_Problem description:_
From the entries below, transcribe exactly the lines between the line holding "966x320 pixels. At" and the line holding "Given: Click the", inclusive; skip all other lines.

------ Dataset extract

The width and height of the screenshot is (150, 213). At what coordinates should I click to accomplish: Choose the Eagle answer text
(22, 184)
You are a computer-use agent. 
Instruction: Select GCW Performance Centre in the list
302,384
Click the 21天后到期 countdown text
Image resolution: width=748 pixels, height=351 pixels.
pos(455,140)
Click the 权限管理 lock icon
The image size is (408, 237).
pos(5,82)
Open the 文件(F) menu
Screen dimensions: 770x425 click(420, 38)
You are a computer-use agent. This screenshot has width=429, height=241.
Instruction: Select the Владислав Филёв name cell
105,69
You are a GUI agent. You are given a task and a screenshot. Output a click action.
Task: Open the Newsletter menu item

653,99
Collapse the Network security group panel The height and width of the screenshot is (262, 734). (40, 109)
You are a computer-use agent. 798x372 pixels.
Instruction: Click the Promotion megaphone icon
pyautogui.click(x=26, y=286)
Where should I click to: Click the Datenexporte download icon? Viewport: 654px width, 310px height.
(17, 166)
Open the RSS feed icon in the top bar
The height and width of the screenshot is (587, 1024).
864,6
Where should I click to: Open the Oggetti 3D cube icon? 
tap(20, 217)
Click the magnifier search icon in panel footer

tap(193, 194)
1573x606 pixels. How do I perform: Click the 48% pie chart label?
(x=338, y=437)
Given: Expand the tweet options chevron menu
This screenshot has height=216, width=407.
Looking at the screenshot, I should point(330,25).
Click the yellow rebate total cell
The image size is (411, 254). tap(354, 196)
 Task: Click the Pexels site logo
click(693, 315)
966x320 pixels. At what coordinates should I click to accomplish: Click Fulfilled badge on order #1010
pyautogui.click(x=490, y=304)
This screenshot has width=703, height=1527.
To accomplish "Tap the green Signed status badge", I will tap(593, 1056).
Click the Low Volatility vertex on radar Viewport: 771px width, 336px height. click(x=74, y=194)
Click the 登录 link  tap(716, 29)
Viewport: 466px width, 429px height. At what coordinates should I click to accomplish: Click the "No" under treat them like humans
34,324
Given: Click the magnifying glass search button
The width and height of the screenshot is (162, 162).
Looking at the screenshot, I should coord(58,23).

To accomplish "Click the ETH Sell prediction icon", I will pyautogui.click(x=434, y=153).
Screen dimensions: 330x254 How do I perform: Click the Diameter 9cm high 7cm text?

------------

_Solution below:_
966x320 pixels. At what coordinates should I click to accomplish: Click Fulfilled badge on order #1010
pyautogui.click(x=490, y=304)
This screenshot has width=703, height=1527.
To accomplish "Tap the green Signed status badge", I will tap(593, 1056).
Click the Low Volatility vertex on radar Viewport: 771px width, 336px height. click(x=74, y=194)
Click the 登录 link  tap(716, 29)
Viewport: 466px width, 429px height. At what coordinates should I click to accomplish: Click the "No" under treat them like humans
34,324
Given: Click the magnifying glass search button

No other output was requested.